▶ Stated problem
Pick out every line in the rows below that contains the word "height" and copy each of those lines.
▼
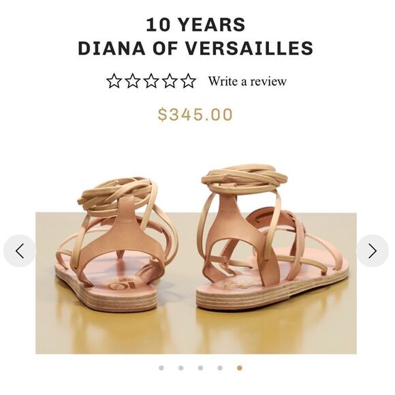Go to fourth carousel image dot
This screenshot has height=395, width=395.
click(220, 368)
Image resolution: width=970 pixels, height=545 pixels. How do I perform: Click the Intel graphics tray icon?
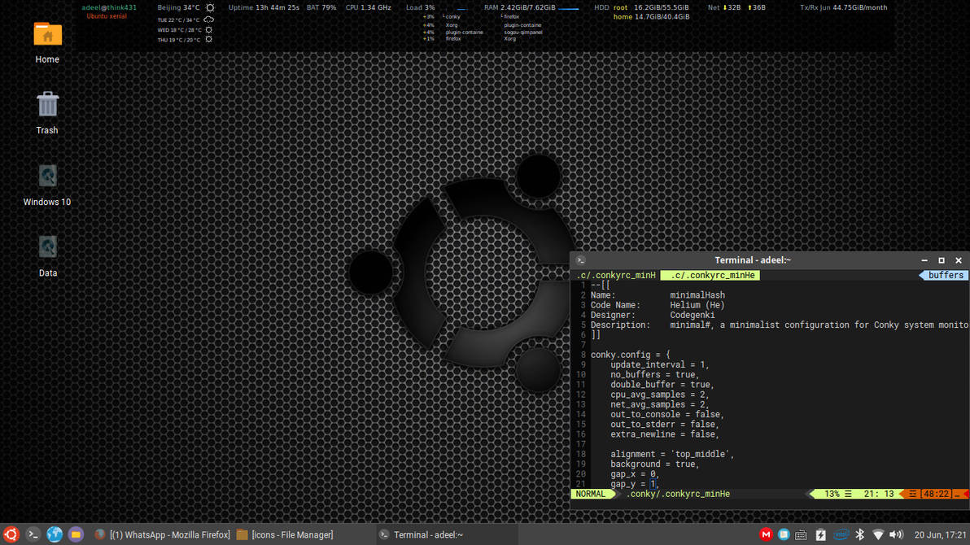click(840, 534)
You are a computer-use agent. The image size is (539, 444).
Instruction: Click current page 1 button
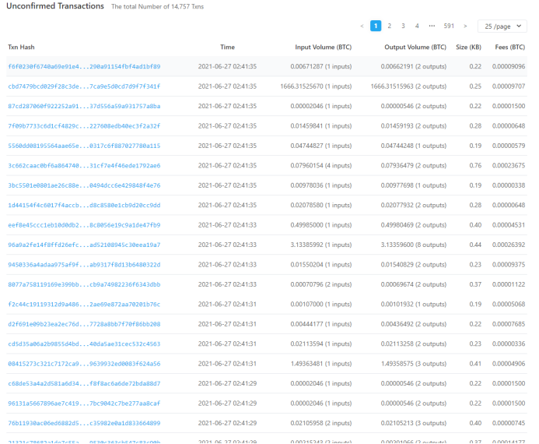376,26
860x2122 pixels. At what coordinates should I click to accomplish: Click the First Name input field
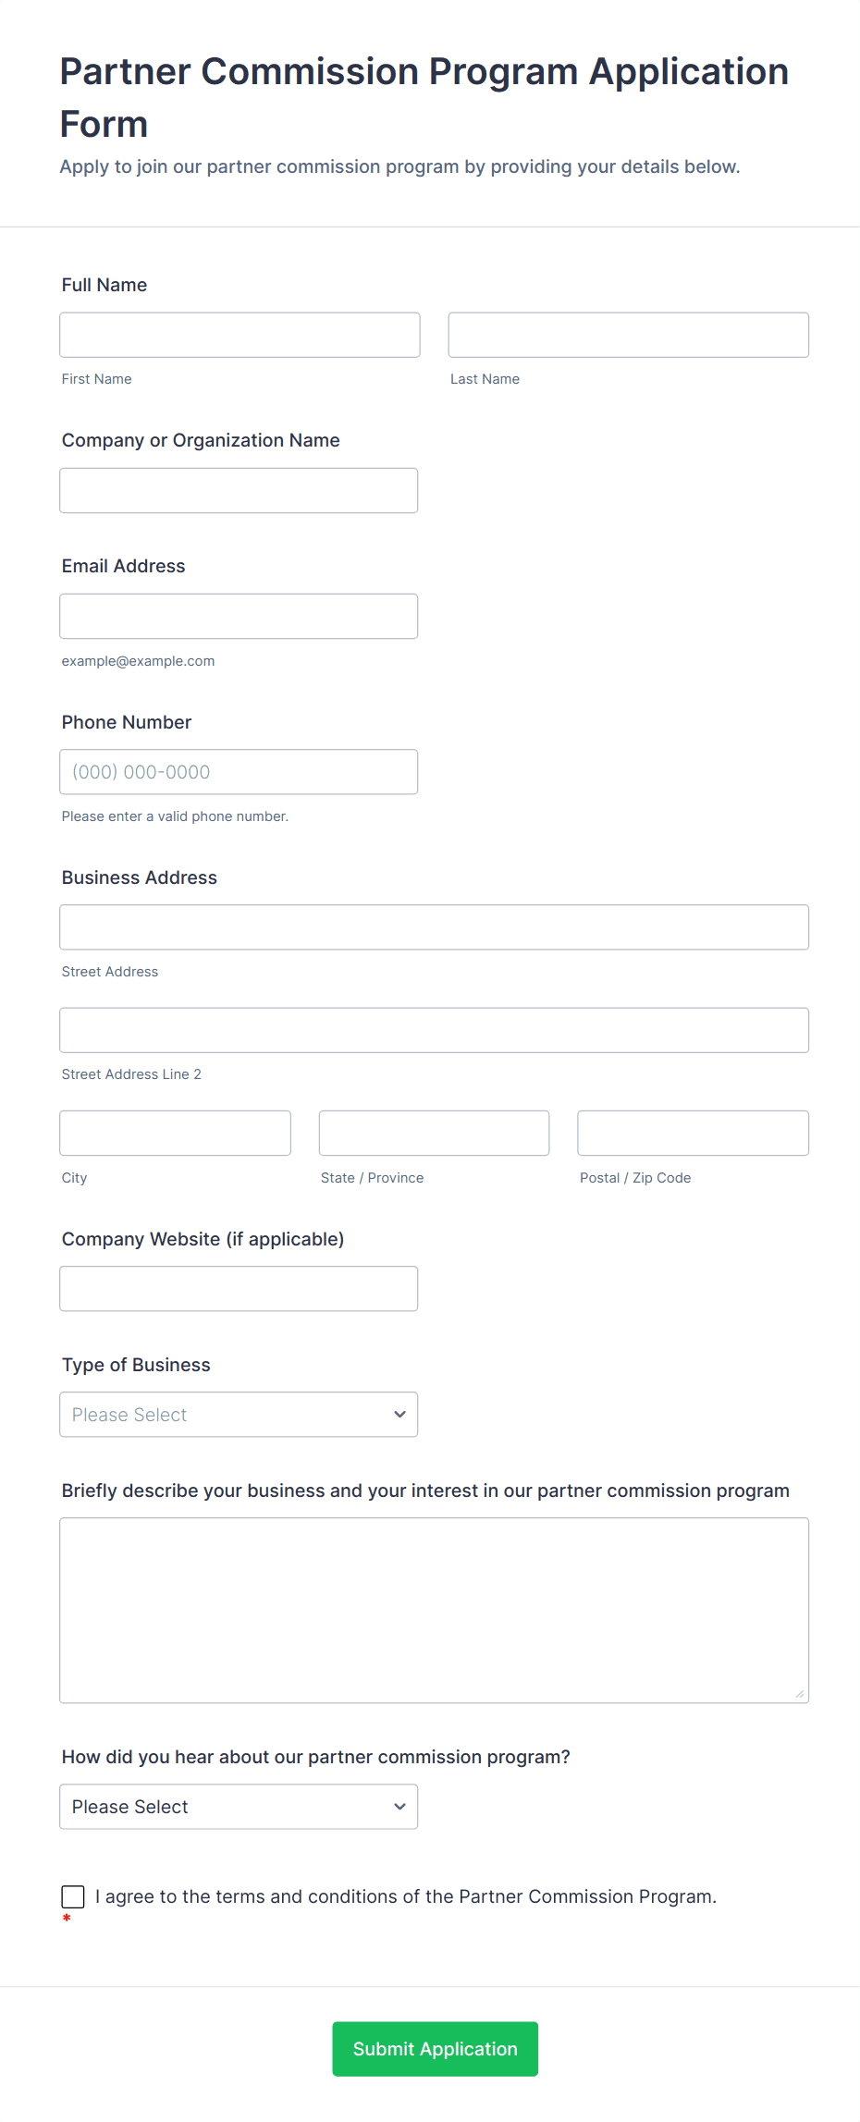[240, 335]
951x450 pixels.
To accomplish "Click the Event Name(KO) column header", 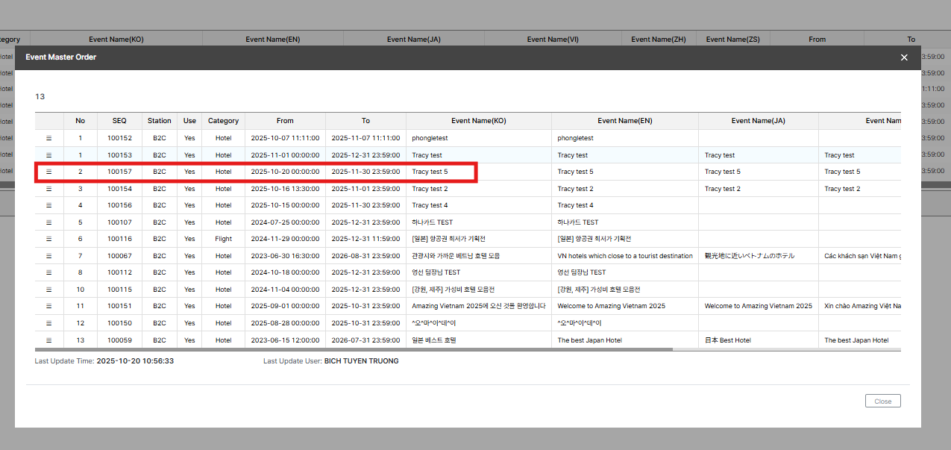I will (478, 121).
▲
▶ Correct output
This screenshot has height=395, width=395.
Image resolution: width=970 pixels, height=545 pixels. How do I perform: Click the Intel graphics tray icon?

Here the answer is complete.